Though completed without a distributor, the film was purchased by Paramount Pictures, who gave it a wide release in the United States in late August 1971. The film received middling reviews from critics at the time, with some remarking the atmosphere and performances are inconsistent in tone, while others criticized the sparse and ambiguous narrative. Though criticism of the film has been divided, it went on to attain a cult following,[5] and some film scholars have drawn comparisons to Joseph Sheridan Le Fanu's novel Carmilla (1871).
In 2006, the Chicago Film Critics Association pronounced Let's Scare Jessica to Death one of the scariest films ever made, and in 2012, it was ranked in the British Film Institute's Sight & Sound poll as the 849th greatest film of all time.[6] The film was scarcely available in home media formats for several decades, available only on Betamax and VHS until 2006, when Paramount issued a DVD version. A Blu-ray was released by Scream Factory in January 2020.
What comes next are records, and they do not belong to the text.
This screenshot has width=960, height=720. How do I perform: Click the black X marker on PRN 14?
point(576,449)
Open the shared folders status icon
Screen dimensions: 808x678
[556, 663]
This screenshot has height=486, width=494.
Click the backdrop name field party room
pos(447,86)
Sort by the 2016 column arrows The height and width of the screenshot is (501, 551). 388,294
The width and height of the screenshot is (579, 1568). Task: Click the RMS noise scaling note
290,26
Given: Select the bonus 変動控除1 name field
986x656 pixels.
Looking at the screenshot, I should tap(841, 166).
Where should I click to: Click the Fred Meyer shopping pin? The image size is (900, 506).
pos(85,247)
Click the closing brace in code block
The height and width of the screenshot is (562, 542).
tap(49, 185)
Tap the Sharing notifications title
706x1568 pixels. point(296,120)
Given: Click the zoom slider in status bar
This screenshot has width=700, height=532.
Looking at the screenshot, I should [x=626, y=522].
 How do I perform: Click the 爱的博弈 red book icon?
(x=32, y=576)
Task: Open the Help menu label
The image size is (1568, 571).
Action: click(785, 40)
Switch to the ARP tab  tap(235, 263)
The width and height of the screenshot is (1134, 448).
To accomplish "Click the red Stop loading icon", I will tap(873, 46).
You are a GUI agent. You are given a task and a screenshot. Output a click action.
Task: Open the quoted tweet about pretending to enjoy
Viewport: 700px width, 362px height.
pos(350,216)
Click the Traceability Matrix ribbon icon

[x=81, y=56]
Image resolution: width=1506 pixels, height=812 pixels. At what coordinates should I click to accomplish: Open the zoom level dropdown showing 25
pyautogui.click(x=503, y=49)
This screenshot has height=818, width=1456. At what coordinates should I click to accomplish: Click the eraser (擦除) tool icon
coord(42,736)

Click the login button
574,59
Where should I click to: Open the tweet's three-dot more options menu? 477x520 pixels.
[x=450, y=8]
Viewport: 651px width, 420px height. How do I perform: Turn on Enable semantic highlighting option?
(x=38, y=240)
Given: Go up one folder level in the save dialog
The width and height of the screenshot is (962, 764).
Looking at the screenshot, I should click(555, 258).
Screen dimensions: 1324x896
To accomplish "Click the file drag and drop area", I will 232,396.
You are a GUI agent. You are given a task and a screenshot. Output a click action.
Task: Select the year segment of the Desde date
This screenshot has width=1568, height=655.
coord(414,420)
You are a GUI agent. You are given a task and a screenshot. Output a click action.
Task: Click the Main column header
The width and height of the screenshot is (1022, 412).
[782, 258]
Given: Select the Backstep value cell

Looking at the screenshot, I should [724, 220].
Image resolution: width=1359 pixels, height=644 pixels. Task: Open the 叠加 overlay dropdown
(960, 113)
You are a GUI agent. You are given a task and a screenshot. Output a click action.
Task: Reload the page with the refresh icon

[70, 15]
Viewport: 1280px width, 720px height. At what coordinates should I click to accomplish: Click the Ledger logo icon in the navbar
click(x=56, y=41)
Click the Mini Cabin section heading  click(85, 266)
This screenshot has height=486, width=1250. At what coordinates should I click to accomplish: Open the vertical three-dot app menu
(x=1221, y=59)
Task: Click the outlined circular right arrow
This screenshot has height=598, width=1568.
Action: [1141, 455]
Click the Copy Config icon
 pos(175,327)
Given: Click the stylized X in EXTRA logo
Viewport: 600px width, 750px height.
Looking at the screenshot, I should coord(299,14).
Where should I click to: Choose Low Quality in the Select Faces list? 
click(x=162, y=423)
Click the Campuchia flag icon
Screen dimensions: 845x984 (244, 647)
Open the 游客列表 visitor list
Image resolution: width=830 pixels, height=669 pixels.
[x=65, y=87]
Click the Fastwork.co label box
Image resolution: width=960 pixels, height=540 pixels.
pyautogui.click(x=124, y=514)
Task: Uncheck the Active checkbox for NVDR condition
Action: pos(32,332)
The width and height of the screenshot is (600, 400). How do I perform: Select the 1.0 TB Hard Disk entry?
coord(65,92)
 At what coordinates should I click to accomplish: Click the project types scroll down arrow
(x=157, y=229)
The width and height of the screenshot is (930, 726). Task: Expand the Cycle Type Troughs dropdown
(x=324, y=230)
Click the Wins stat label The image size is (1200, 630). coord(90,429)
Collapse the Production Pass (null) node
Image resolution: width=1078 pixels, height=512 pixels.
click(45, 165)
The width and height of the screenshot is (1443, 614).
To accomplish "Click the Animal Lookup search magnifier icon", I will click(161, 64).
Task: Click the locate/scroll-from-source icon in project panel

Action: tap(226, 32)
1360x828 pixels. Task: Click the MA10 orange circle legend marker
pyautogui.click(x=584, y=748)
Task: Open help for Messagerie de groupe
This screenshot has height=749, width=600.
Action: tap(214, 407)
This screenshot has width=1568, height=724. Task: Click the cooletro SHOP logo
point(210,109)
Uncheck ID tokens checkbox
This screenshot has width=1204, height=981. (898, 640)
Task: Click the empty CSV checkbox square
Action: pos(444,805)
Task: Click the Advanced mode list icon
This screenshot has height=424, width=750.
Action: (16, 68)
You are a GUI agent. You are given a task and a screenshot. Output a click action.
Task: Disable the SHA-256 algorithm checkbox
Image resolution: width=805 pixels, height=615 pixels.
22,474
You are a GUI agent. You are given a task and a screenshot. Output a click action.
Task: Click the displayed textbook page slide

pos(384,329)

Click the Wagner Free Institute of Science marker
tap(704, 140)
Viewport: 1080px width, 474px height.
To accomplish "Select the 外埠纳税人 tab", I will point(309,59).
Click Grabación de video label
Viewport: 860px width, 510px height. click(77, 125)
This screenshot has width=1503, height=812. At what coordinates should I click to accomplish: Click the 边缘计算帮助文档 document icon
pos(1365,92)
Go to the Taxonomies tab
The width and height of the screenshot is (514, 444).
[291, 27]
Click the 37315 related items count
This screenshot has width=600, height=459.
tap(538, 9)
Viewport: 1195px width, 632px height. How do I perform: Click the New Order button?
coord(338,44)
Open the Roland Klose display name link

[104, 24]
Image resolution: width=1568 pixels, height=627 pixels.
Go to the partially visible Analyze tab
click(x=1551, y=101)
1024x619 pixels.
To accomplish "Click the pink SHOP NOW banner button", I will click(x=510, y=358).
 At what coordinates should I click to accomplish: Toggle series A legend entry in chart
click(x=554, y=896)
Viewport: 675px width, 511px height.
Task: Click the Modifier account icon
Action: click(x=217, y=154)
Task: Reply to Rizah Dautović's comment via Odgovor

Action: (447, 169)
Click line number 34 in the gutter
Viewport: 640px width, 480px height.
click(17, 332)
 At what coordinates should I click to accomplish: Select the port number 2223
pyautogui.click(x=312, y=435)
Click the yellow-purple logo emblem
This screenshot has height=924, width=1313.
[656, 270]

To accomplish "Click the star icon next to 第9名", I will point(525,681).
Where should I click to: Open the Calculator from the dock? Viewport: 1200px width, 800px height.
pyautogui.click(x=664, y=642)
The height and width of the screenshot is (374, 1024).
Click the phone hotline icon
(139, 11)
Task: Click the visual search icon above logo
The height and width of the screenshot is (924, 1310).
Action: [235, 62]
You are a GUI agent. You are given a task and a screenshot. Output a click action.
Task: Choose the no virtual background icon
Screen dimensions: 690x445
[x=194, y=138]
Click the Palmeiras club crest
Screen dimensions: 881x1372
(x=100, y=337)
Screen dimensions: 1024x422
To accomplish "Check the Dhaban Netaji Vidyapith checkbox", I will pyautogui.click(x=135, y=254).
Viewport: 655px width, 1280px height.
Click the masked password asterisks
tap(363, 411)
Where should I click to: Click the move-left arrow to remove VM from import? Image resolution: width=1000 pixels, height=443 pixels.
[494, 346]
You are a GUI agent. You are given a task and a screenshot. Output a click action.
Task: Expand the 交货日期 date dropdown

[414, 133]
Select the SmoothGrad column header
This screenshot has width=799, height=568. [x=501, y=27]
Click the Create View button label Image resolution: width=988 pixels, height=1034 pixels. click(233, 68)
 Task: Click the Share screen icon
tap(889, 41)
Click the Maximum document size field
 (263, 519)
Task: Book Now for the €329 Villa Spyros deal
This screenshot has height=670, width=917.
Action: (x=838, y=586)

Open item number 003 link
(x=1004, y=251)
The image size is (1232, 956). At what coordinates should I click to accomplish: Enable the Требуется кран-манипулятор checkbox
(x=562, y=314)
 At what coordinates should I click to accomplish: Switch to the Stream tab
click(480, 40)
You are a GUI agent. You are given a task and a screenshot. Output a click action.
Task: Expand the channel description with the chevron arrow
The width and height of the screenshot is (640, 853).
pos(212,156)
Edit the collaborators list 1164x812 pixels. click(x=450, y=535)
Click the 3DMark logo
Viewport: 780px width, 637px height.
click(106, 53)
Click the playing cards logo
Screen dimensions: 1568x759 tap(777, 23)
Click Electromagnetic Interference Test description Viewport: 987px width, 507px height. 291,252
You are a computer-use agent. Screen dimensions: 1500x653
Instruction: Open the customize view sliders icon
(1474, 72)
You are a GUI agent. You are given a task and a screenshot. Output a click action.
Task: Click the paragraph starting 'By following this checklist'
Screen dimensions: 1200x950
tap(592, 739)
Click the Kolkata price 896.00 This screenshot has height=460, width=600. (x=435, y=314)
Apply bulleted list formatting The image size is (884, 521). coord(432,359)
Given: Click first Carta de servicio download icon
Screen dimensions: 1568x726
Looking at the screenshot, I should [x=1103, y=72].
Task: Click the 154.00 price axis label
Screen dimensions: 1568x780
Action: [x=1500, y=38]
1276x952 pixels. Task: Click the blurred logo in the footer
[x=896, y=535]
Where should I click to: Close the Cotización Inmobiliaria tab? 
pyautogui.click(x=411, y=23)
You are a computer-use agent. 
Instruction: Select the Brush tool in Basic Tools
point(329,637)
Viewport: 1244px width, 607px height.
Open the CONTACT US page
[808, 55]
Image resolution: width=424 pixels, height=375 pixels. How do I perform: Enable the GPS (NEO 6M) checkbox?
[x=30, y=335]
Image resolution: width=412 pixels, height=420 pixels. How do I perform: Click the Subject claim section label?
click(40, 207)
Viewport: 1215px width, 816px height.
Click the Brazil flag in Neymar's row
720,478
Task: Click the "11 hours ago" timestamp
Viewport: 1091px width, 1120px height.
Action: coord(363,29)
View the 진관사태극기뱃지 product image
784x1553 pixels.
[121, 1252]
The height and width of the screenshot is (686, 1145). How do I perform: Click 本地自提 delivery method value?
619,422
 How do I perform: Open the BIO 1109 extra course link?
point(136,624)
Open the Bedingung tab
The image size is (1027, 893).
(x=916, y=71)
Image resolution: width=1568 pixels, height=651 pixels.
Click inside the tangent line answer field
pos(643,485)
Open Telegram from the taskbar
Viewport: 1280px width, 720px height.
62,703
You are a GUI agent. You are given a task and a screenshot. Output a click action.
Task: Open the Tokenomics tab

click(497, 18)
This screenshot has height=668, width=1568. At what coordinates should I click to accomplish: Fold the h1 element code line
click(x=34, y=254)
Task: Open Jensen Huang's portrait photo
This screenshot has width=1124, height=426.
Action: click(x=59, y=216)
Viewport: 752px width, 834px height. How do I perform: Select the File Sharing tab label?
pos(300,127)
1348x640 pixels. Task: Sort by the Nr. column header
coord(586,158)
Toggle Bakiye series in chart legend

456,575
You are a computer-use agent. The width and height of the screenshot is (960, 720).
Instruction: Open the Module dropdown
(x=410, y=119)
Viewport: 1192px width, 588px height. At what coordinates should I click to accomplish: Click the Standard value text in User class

Jessica has been released from a mental institution to the care of her husband, Duncan, who has given up his job as string bassist for the New York Philharmonic and purchased a rundown farmhouse outside of the city. When Jessica, Duncan, and their hippie friend Woody arrive, they are surprised to find a mysterious drifter, Emily, squatting in the home. When Emily offers to move on, Jessica invites her to dine with them and stay the night.
The following day, Jessica, seeing how attracted Woody is to Emily, asks Duncan to invite her to stay indefinitely. Jessica begins hearing voices and sees a mysterious young blonde woman looking at her from a distance before disappearing. Later, Jessica is grabbed by someone under the water in the cove while she is swimming. Jessica is afraid to talk about these things with Duncan or Woody, for fear that they will think she is relapsing. She also becomes aware that Duncan seems to be attracted to Emily, and that the men in the nearby town, all of whom are bandaged in some way, are hostile toward them.
Duncan and Jessica decide to sell antiques found in the house at a local shop, one of which is a silver-framed portrait of the house's former owners, the Bishop family—father, mother, and daughter Abigail. The antiques dealer, Sam Dorker, tells them the story of how Abigail drowned in 1880 just before her wedding day. Legend claims that she is still alive, roving the island as a vampire. Jessica finds the story fascinating, but Duncan, afraid that hearing about such things will upset his wife, cuts Dorker short. Later, as Jessica prepares to make a headstone rubbing on Abigail Bishop's grave, she notices the blonde woman beckoning her to follow. The woman leads Jessica to a cliff, at the bottom of which lies Dorker's bloodied body. By the time Jessica finds Duncan, however, the body is gone. Jessica and Duncan spot the woman standing on the cliff above them, causing Duncan to give chase. When the woman is caught and questioned by the couple, she remains silent and quickly flees when Emily approaches.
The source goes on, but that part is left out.